Bottom Line: Tate can balance sweet and sour

NEIL SHAW, chairman of Tate & Lyle, may prefer the description 'agricultural processing', but there is little doubt that Tate is a commodity business.

That is clear from the fact that a bumper US sugar beet crop pushed margins there down to just 3.8 per cent, or less than half its 1991 level, in its first half.

The key question is how severely shareholders are affected by such ups and downs. Tate does seem to be making a reasonable fist of ironing out the worst of them. The geographic spread of its sugar businesses means that it should prosper in some areas while it suffers in others.

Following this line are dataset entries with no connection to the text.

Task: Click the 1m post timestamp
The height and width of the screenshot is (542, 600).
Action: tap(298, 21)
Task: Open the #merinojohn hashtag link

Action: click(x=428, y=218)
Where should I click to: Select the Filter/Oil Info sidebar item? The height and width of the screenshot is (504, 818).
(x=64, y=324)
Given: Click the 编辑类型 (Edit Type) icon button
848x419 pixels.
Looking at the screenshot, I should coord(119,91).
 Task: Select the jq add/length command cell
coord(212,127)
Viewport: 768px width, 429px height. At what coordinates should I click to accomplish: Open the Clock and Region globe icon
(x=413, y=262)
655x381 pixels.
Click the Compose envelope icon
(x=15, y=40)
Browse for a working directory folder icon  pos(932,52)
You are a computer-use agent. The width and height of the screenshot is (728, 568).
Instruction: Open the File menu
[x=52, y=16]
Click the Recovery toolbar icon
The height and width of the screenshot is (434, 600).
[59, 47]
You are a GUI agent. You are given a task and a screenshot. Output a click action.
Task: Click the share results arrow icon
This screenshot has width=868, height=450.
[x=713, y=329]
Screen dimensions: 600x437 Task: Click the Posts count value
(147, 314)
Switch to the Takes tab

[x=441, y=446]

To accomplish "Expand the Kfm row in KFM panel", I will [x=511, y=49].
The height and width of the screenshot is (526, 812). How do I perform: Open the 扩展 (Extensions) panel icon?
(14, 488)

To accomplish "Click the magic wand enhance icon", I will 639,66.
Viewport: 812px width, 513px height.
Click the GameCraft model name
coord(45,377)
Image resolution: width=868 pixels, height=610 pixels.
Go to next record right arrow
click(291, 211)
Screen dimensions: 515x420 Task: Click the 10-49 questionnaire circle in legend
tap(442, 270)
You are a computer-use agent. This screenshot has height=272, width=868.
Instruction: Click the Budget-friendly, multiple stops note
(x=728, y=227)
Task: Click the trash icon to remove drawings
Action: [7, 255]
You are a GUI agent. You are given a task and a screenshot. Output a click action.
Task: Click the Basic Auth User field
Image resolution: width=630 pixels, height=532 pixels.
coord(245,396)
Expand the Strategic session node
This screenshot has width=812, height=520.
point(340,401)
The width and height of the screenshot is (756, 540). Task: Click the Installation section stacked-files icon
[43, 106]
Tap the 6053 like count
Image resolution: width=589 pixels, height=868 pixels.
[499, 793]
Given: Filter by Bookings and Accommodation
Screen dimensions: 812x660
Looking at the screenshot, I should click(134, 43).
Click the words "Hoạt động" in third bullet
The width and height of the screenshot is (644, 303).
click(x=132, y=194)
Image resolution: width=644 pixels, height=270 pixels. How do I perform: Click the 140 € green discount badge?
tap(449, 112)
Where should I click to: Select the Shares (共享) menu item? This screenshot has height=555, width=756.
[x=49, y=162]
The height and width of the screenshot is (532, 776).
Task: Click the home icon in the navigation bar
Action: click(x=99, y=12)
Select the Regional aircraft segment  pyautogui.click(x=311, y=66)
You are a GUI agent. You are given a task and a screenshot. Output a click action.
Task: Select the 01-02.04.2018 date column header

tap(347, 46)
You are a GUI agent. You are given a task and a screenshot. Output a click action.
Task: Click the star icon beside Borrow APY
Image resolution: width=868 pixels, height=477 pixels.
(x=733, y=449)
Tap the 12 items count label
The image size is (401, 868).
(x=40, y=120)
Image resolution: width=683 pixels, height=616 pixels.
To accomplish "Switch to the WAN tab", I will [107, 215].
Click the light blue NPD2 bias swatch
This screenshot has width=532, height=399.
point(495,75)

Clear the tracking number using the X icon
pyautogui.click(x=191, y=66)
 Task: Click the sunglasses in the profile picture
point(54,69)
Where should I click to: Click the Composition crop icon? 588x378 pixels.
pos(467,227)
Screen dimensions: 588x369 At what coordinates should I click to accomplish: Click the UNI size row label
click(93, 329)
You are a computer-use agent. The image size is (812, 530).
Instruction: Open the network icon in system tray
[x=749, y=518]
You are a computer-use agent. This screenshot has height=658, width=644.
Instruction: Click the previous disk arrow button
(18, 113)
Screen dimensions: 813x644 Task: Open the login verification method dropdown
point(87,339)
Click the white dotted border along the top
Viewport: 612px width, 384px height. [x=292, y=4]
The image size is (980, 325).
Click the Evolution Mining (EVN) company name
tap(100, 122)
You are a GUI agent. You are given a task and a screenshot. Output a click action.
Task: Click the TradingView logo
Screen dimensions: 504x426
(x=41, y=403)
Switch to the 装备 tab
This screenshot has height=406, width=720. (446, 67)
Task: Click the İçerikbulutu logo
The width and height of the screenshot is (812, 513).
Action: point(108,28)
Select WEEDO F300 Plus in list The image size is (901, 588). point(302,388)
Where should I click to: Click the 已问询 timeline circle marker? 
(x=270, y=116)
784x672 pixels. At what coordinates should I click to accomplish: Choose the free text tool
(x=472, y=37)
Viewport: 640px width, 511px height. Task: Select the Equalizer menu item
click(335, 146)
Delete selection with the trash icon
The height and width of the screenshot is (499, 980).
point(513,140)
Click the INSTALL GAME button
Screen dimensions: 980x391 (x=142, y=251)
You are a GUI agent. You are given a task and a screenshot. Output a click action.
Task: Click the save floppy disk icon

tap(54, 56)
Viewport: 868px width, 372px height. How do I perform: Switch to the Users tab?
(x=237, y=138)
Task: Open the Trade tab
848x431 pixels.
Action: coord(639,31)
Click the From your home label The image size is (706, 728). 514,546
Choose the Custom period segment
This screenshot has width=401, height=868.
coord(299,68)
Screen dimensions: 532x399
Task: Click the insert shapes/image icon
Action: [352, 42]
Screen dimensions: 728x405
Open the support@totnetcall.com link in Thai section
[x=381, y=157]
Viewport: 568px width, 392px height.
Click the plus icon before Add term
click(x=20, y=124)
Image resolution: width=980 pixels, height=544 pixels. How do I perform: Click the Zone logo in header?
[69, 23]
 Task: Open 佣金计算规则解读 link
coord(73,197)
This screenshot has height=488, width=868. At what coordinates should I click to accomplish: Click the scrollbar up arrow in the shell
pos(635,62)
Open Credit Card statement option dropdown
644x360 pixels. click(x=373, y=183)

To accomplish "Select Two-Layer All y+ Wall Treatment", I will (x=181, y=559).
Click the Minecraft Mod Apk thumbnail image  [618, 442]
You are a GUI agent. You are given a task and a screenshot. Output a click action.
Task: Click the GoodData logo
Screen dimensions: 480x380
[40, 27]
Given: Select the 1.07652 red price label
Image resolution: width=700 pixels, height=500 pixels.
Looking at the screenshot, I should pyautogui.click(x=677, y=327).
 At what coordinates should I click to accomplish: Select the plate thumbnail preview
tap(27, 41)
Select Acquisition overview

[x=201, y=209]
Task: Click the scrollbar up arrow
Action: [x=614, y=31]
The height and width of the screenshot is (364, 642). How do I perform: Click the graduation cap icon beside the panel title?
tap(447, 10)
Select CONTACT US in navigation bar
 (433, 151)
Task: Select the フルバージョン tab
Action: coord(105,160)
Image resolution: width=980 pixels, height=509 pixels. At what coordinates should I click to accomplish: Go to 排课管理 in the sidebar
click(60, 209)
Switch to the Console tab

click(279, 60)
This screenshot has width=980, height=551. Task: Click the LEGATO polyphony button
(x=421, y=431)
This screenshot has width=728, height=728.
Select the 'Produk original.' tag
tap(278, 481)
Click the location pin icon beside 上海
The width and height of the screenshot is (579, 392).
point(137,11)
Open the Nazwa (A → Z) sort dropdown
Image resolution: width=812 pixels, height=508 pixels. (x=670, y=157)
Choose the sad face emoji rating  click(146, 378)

Its starch and sweeteners business also tends to follow a different cycle. Thus a 4.7 per cent drop in profits from its sugar business in the first half was more than offset by a 39 per cent increase from sweeteners and starches.

Those who recall the unexpected plunge in the group's 1992 profits will be all too aware that the two cycles do not always dovetail that neatly. But, unlike many of its colleagues in the food manufacturing sector, its dividend cover is high enough to allow it to at least hold its payment even in the lean years.

Similarly, interest cover of more than five times means that gearing of 84 per cent is less of a constraint on its expansion plans than it might seem - although a few more deals like yesterday's monosodium glutamate acquisition or the aborted Australian deal could start to strain its balance sheet.

Tate's optimism about sugar margins in the US prompted analysts to upgrade their forecasts by pounds 15m or so to about pounds 265m, or 36p of earnings. That puts the shares, down 10p at 434p yesterday, on a multiple of about 12 times, 20 per cent below the market. The commodity risks means the discount is understandable, but the 4.1 per cent yield will be enough to tempt buyers.